Max Verstappen ha chiarito fin da subito le sue intenzioni per il fine settimana, facendo segnare il miglior tempo nella prima giornata di prove del GP del Messico. Il pilota della Red Bull Racing ha fermato il cronometro sull’1’17”392, precedendo Charles Leclerc della Ferrari, il più veloce nella prima sessione, che ha chiuso secondo a soli 0”153 di distacco. Kimi Antonelli, secondo in FP1 con la Mercedes, ha ottenuto il terzo tempo, a 0”174 dall’olandese. I due rivali di Verstappen nella corsa al titolo Piloti, Lando Norris e Oscar Piastri della McLaren, hanno concluso rispettivamente in quarta e 12° posizione.
Un numero record di nove rookie ha partecipato alle FP1: Frederik Vesti (Mercedes), Patricio O’Ward (McLaren), Ayumu Iwasa (Racing Bulls), Antonio Fuoco (Ferrari), Luke Browning (Williams), Paul Aron (Alpine), Ryo Hirakawa (Haas), Jak Crawford (Aston Martin) e Arvid Lindblad (Red Bull Racing), quest’ultimo il migliore del gruppo, il sesto più veloce. Solo Sauber ha schierato entrambi i suoi piloti titolari nella prima ora di prove libere. I rookie insieme ai loro colleghi più esperti hanno dovuto affrontare le solite sfide del tracciato messicano, la maggior parte delle quali legate all’altitudine: basso carico aerodinamico, poca aderenza a causa dell’asfalto sporco e temperature di pista superiori di 6 gradi rispetto all’anno scorso in FP1.

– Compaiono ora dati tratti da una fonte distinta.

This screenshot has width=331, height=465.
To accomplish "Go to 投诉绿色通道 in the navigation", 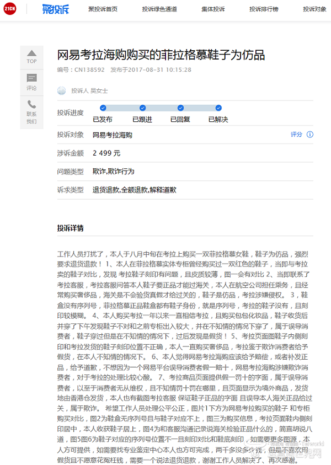I will click(160, 9).
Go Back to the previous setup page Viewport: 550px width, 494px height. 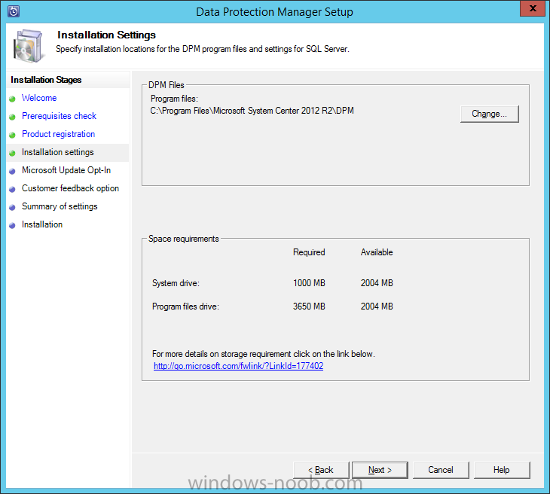click(x=321, y=470)
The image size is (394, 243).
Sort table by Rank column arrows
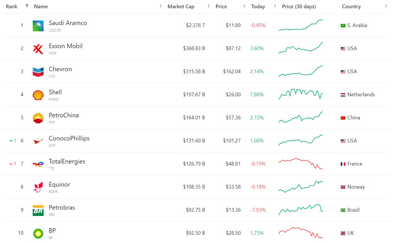[27, 6]
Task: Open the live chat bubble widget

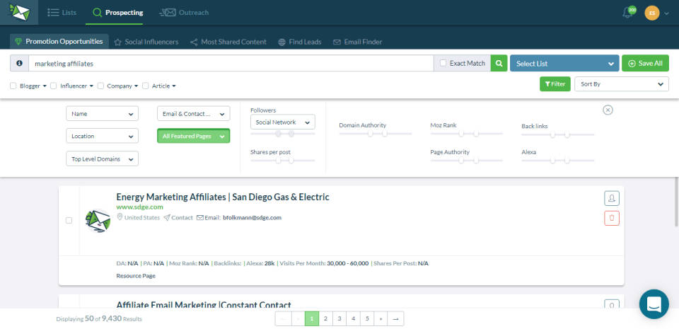Action: coord(654,304)
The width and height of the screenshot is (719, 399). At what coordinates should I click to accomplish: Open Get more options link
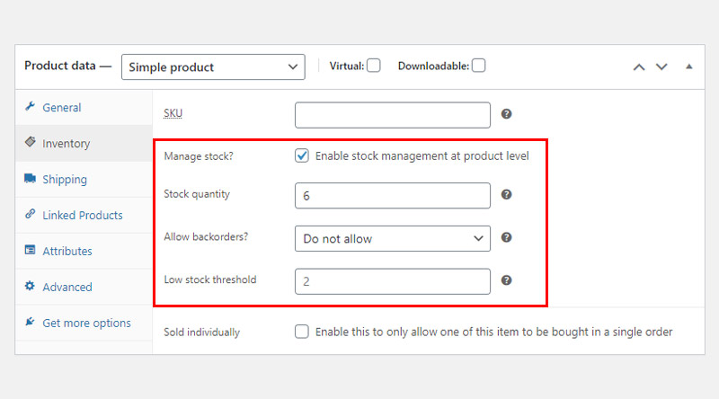point(86,323)
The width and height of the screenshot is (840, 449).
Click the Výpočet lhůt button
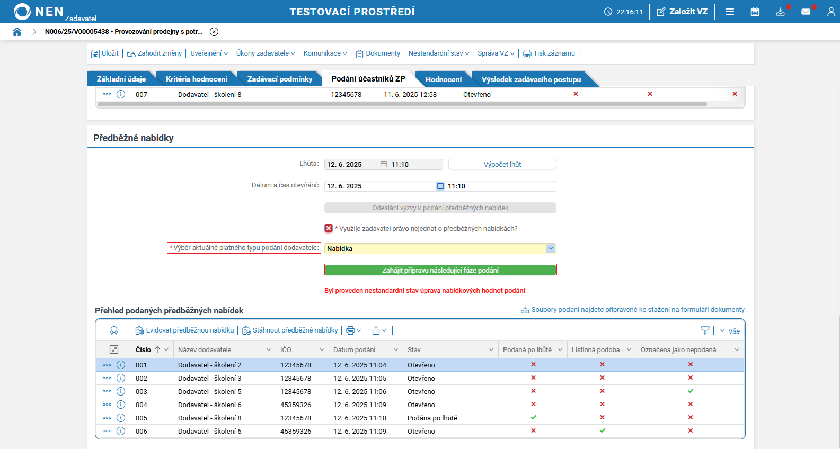pyautogui.click(x=502, y=164)
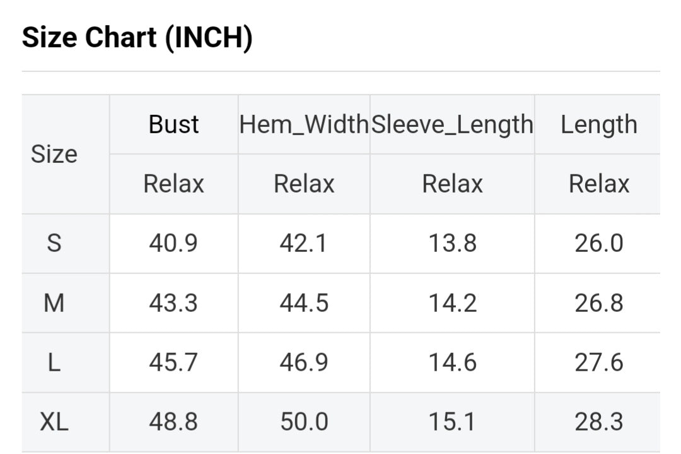Select the Length column header
Image resolution: width=681 pixels, height=454 pixels.
tap(598, 124)
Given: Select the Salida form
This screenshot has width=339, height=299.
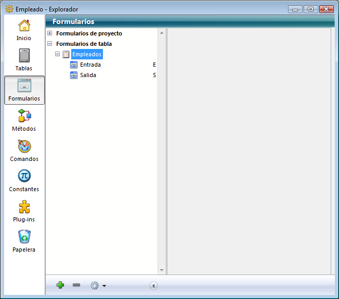Looking at the screenshot, I should click(x=88, y=75).
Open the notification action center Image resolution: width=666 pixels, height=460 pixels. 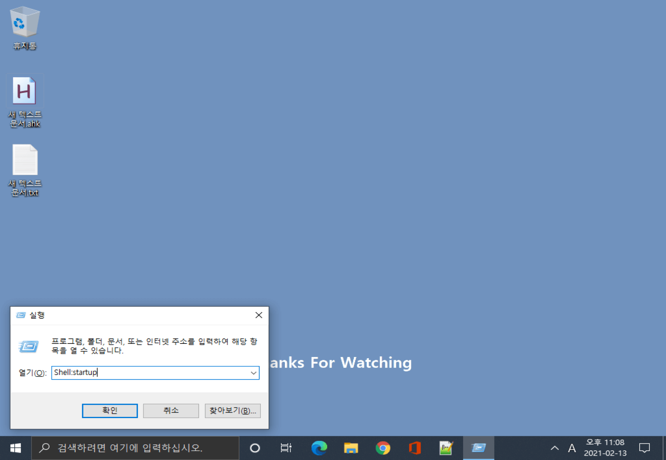[x=644, y=448]
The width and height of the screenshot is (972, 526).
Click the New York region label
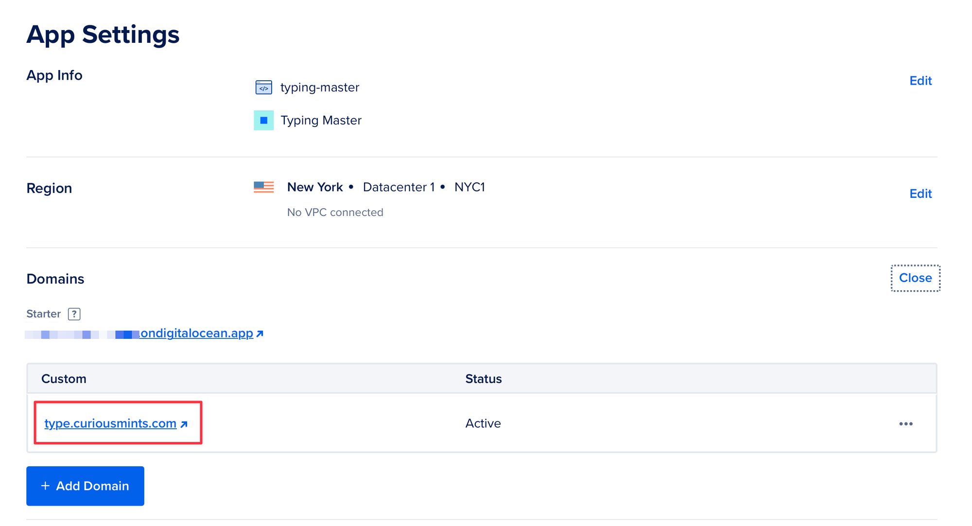pyautogui.click(x=315, y=187)
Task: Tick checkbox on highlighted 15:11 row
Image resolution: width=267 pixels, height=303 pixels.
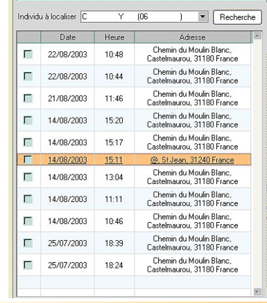Action: pyautogui.click(x=28, y=160)
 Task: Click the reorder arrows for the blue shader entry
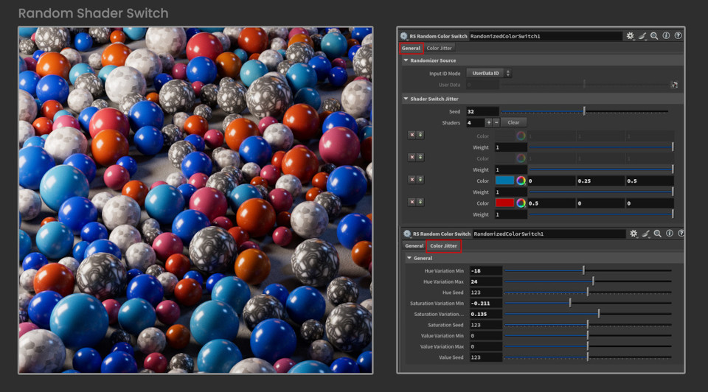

Hadjar, Ocon e Hulkenberg hanno scelto di iniziare con la Media, mentre il resto del gruppo ha optato per la Hard. Durante la prima sessione è stata la C2 a svolgere la maggior parte del lavoro poiché i team hanno preferito non utilizzare le mescole più morbide quando la pista era ancora molto “verde”. Tuttavia, al termine della giornata è stata la C4 a completare il maggior numero di giri, con il 37% del totale tra tutti i piloti, utilizzata principalmente per valutare il passo gara. La Soft, impiegata per segnare i migliori tempi, ha coperto il 34% dei giri, mentre la C2 la parte restante. Come accade sempre in questa gara, i tempi sul giro dovrebbero abbassarsi sensibilmente nei prossimi due giorni, man mano che la pista si gomma e la polvere viene rimossa. C’è ancora strada da fare per avvicinare il tempo della pole ottenuto da Carlos Sainz nel 2024 con la Ferrari (1’15”946).
Simone Berra, Pirelli chief engineer: “Il livello di aderenza della pista è tra i più bassi dell’intera stagione. Le prime sessioni hanno confermato sostanzialmente i dati raccolti prima del fine settimana. Il tracciato, poco utilizzato durante l’anno, presenta molta polvere sulla superficie, motivo per cui, grazie anche alle gare di contorno e all’assenza di pioggia prevista, ci aspettiamo un’evoluzione significativa della pista nel corso dei prossimi giorni. La mescola Hard è stata ampiamente utilizzata in FP1 ed è quella che ha sofferto maggiormente le condizioni del tracciato, pur dimostrando comunque la propria efficacia. Le due mescole più morbide, che già a inizio giornata avevano dimostrato la loro superiorità, hanno beneficiato ancora di più in FP2 dell’abbassamento delle temperature, arrivate a 35°C.
Nonostante ciò, anche nella seconda sessione diversi piloti hanno continuato a lamentare via radio la scarsa aderenza, dovuta principalmente alle condizioni dell’asfalto. Lo si evince anche dai tempi finora registrati che, sebbene siano migliorati di circa un secondo tra le due sessioni, restano ancora lontani dalla pole position firmata da Carlos Sainz lo scorso anno. La maggiore resistenza meccanica dei pneumatici di questa stagione è confermata dall’assenza di fenomeni di graining, un problema che in passato si manifestava frequentemente a Città del Messico. Il degrado è già ora facilmente gestibile e la situazione è destinata a migliorare ulteriormente fino alla gara.
Parlando proprio del Gran Premio, la strategia a una sola sosta sembra al momento la più plausibile. La mescola protagonista sarà con ogni probabilità la Media, da abbinare a una delle altre due. La scelta tra Hard e Soft dipenderà principalmente da quanto i piloti riusciranno a prolungare il primo stint con la gomma gialla, dalle temperature dell’asfalto e, inutile ripeterlo, dall’evoluzione della pista”.